E os Tehilim [Salmos]? Esse é um caso interessante, que acredito que também expressa a diferença entre as duas escolas de pensamento. De acordo com a abordagem racionalista, Tehilim [Salmos] tais como os comumente recitados depois da tefilah [oração] em tempos de crise – por exemplo, Shir lama’alot essa ‘enai [Cântico das Ascenções – Elevo os meus olhos – Sl. 121] – são efetivamente uma forma de oração, e funciona da mesma forma.

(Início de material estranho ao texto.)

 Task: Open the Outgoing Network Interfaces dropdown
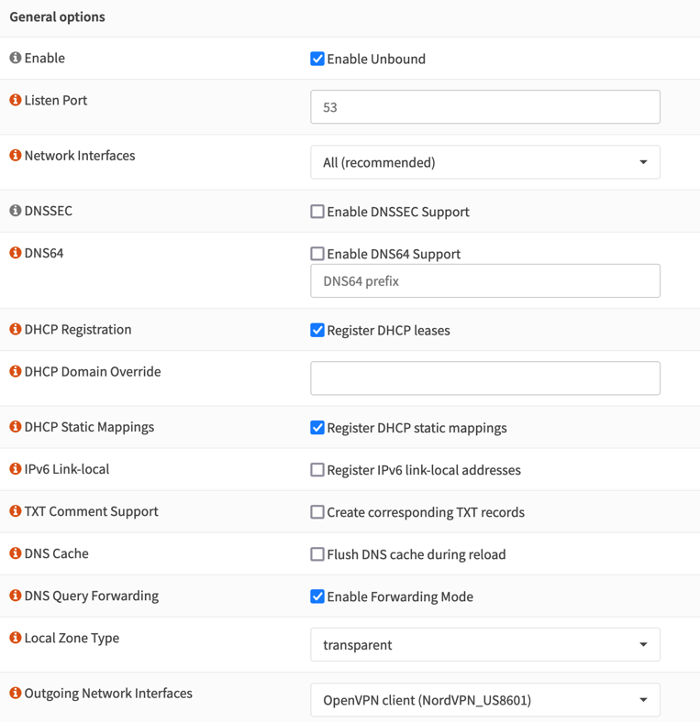click(485, 700)
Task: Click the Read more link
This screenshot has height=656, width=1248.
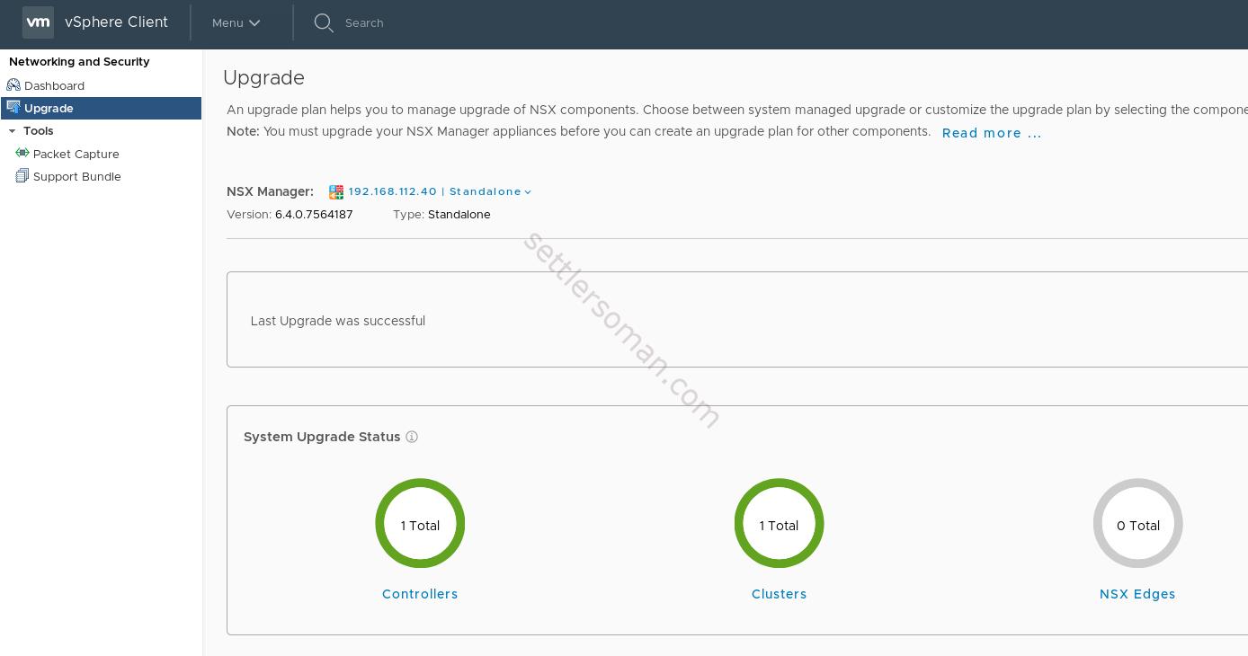Action: [x=991, y=133]
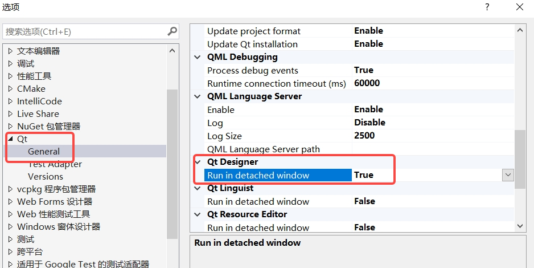This screenshot has width=534, height=268.
Task: Click the search magnifier icon
Action: [x=172, y=31]
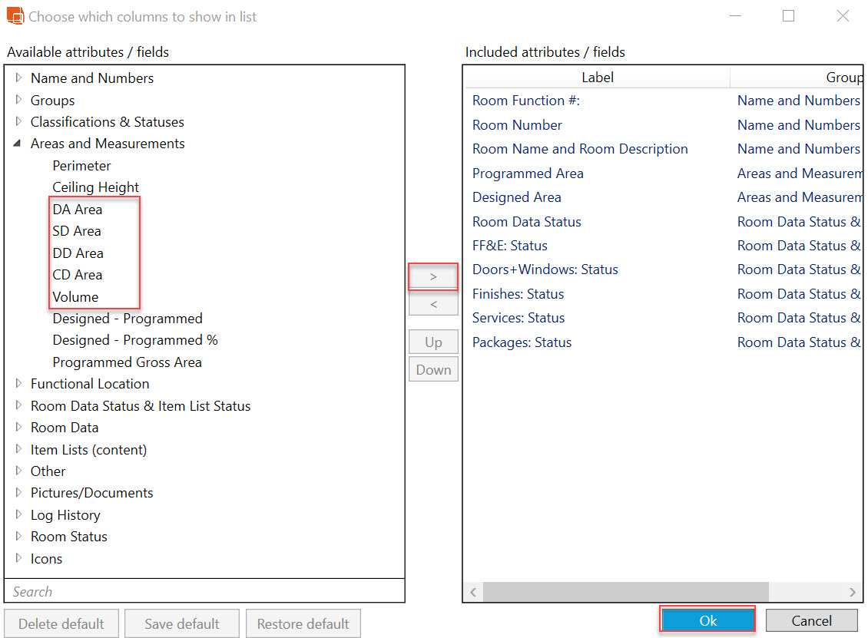Click into the Search field
The image size is (868, 638).
click(204, 591)
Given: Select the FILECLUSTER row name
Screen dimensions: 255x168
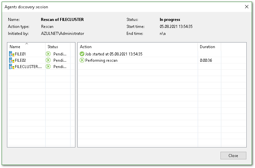Looking at the screenshot, I should pyautogui.click(x=28, y=66).
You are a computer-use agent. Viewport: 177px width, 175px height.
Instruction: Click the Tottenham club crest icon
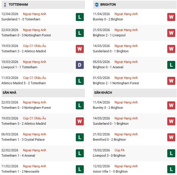[x=5, y=4]
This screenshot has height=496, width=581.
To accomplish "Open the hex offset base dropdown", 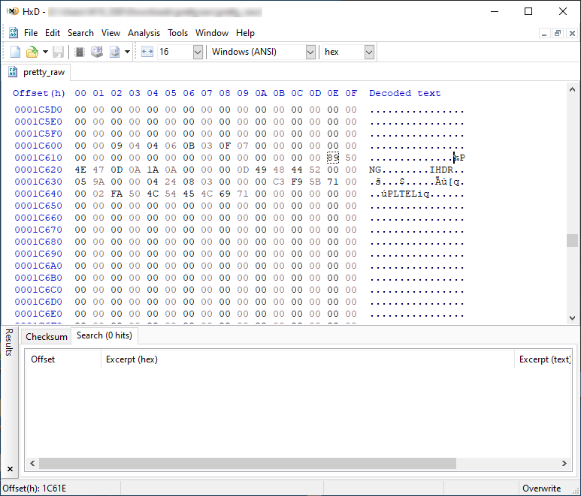I will 369,52.
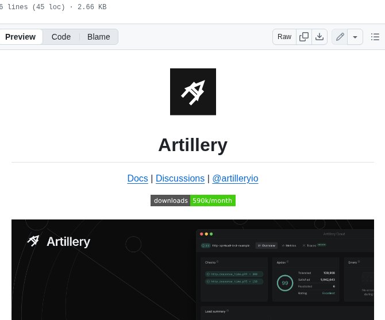Switch to the Code tab
This screenshot has height=320, width=385.
pyautogui.click(x=61, y=37)
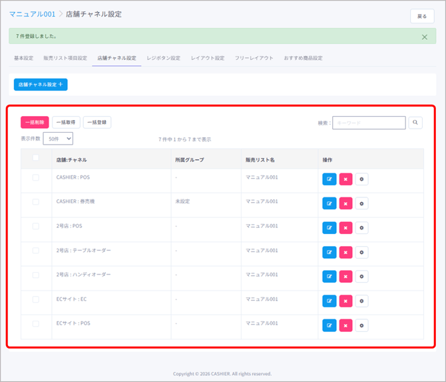446x382 pixels.
Task: Click delete icon for CASHIER : 券売機 row
Action: (x=345, y=203)
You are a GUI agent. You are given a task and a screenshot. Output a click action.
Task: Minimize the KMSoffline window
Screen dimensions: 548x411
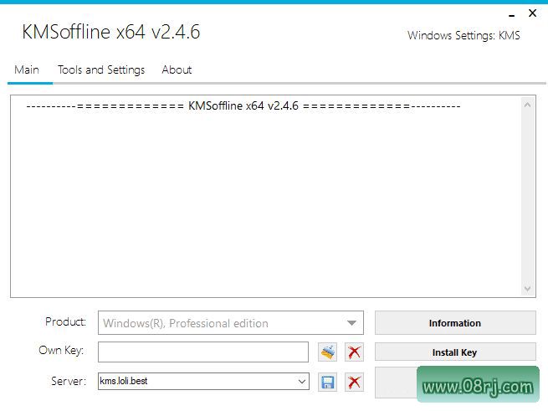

Por outro lado, o conceito de recitar o livro inteiro de Tehilim [Salmos], que inclui aqueles que consistem apenas de louvor, seria feito pelos que aderem à escola mística. Eles percebem o benefício místico em todos os capítulos, e ainda mais na unidade dos Tehilim como um todo. (Os racionalistas também veriam um benefício aqui, mas de um tipo diferente – nos efeitos emocionais.)” (The Function of Prayer and Tehilim)
Conclusão
A diferença entre as duas abordagens é muito bem explicada por Rav Slifkin, e dispensa maiores comentários.
A escolha daquilo que faz mais sentido para si próprio cabe ao leitor, com a ressalva de que a halakha não deve jamais ser deixada de lado, nem tampouco qualquer grupo tem autoridade para alterá-la ou suplantá-la. (Para maiores detalhes, vide as palestras sobre Halakha, Torah e Corte Mosaica)
Essa é a única crítica que o autor deste material se permitiria fazer a alguns dos que preferem seguir as escolas místicas: Muitas vezes a halakha é revisada, ou mesmo ignorada, em função de conceitos místicos. Isso jamais pode ocorrer.
Para ser justo, essa crítica não está restrita à linha mística. Há, entre as correntes liberais, racionalistas que acreditam que a razão pode substituir a halakha ou mesmo, o Eterno proíba, a própria Torah. Isso também jamais pode ocorrer. Embora o revisionismo seja mais comum entre os místicos, mesmo os liberais.
O objetivo da crítica acima não é causar qualquer tipo de divisão, nem deslegitimar qualquer pessoa, grupo ou comunidade. E por essa razão o autor teve todo o cuidado de ser bem objetivo e imparcial.
Mas, o objetivo é apenas educar o leitor, que deve procurar buscar uma prática judaica pura, pautada na solidez da Torah.